IBM VEST Workshops

Key Data Terms

  • Data warehouse Centralized repository that stores large volumes of structured, semi-structured, and unstructured data from various sources within an organization. It is designed to support business intelligence (BI) activities, including reporting, analysis, and decision-making.

  • Data Mart Subset or a specialized version of a data warehouse that focuses on a specific department, function, or subject area within an organization. It contains a curated and tailored collection of data that is relevant to a particular group of users.

  • Data Lake Storage architecture that allows organizations to store large volumes of structured, semi-structured, and unstructured data in its raw format. It is a central repository that holds diverse data types and formats without the need for upfront data transformation or schema definition.

  • Data Lakehouse Data lakehouses are designed to be one place for all workloads, providing support for reporting, data science, AI, and machine learning on the same data, at the same time, all in one place.

  • Data Pipeline Series of processes and steps that extract, transform, and load (ETL) data from various sources into a target destination for storage, analysis, or consumption.

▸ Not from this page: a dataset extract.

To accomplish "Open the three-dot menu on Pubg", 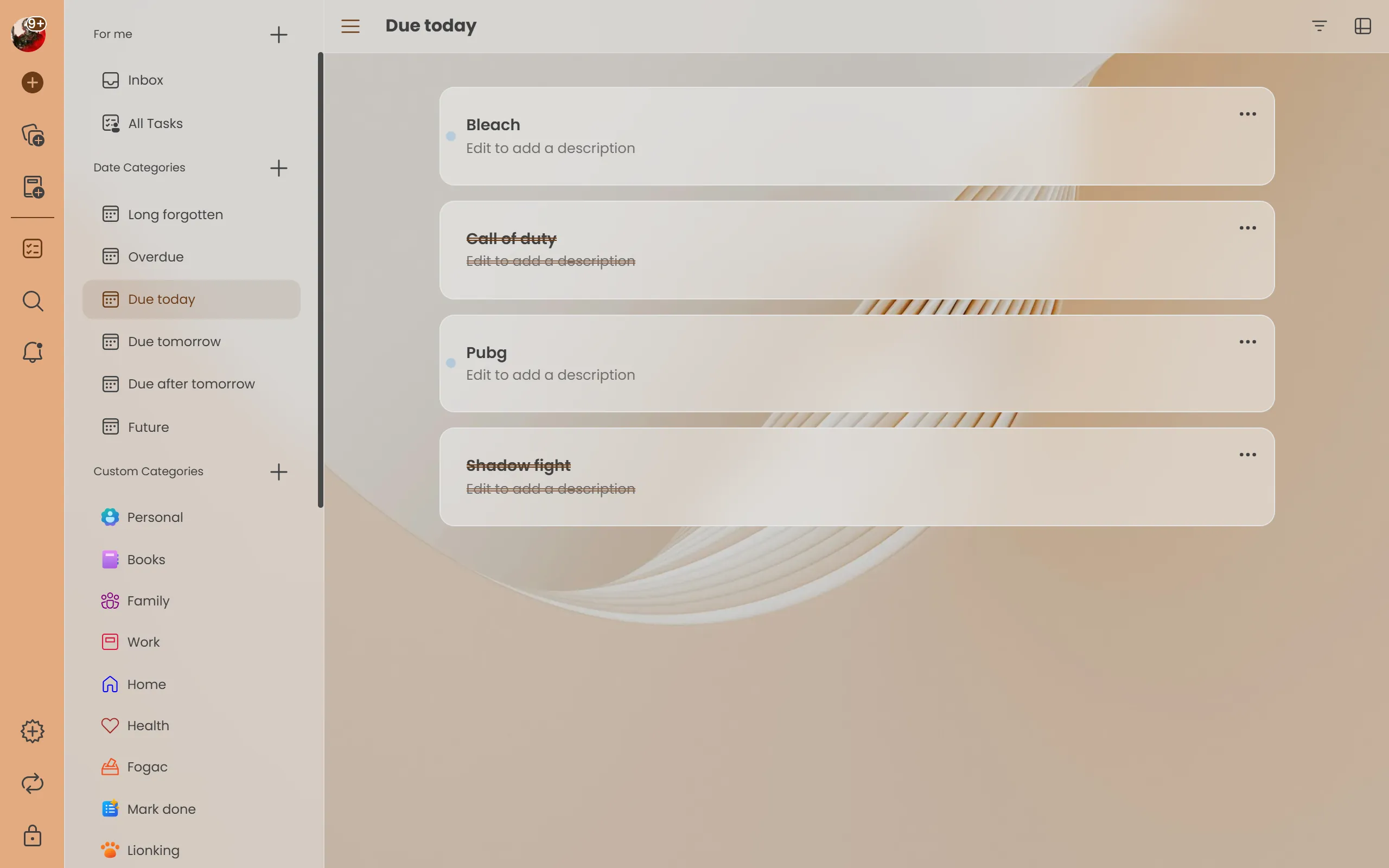I will click(x=1247, y=342).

It is a structured flow of data that ensures the reliable and efficient movement of data throughout the stages of the pipeline.

  • 1. Data It represents the initial, untouched form of information that hasn't undergone any transformation, analysis, or interpretation and commonly associated with data lakes. It forms the basis for data analysis and is typically refined and organized into a more accessible format within a data warehouse.

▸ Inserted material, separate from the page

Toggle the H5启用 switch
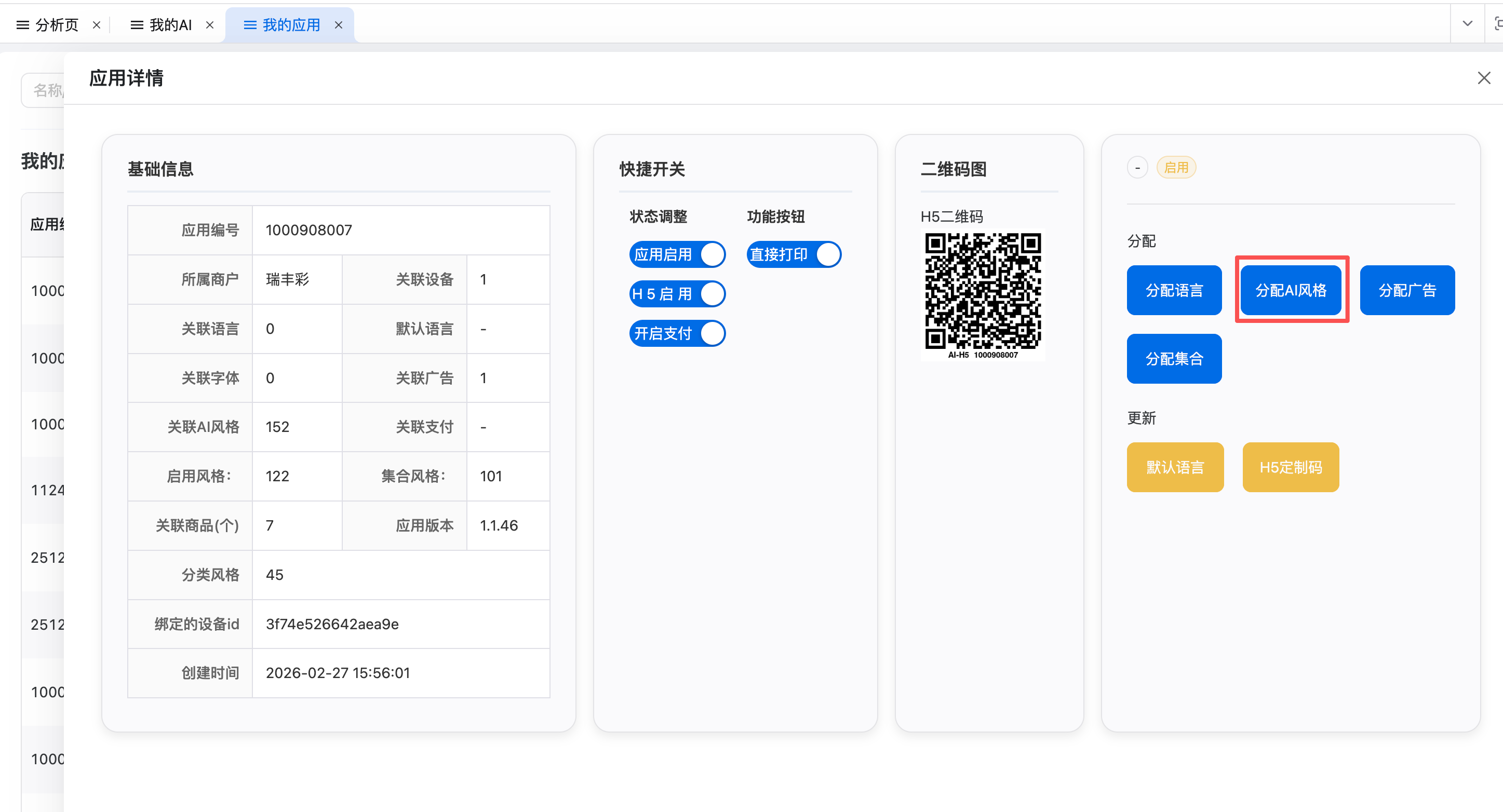 pos(677,294)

  • 2. Data Products A complete data package that contains three main parts

    • Processed Dataset: The organized and analyzed data that provides answers or insights.

    • Metadata: Data description that explains where the data comes from, how it's structured, and otherimportant details.

    • Data Access Pattern: Shows how people can use or get the data, like through apps, reports, or other tools.

  • 3. Data as a Product

    • An operational approach of packaging data in a way that makes it easier to consume.

    • The domains should consider analytical data as a first-class product rather than considering it a by-product of their business operations. They should also apply all the aspects of product development to make it valuable, useful, reliable, and customer-focused.

    • Transform raw data into a valuable, accessible resource that provides useful information or insights to data consumers.

  • 4. Data Fabric

    • An architectural approach of simplifying data access in an organization and facilitates self-service data consumption. This architecture is agnostic to data environments, processes, utility and geography, all while integrating end-to-end data-management capabilities.

    • A data fabric automates data discovery, governance, and consumption, enabling enterprises to use data to maximize their value chain by providing the right data, at the right time, regardless of where it resides.

    • Key elements of generic data fabric

    • Data ingestion

    • Data discovery

    • Data processing

    • Data access

    • Data orchestration

    • Data management & intelligence

  • 5. Data Mesh

    • An organizational approach of managing and distributing data within a company where the responsibility for data is decentralized, to treat data as a product and shift ownership and accountability for data to the teams or departments that have the most knowledge and expertise about that data.

    • Each domain acts as its own data "product team" responsible for managing and curating the data that is relevant to their specific operations or functions.

    • Promotes data democratization and foster a more agile and scalable data infrastructure within theorganization.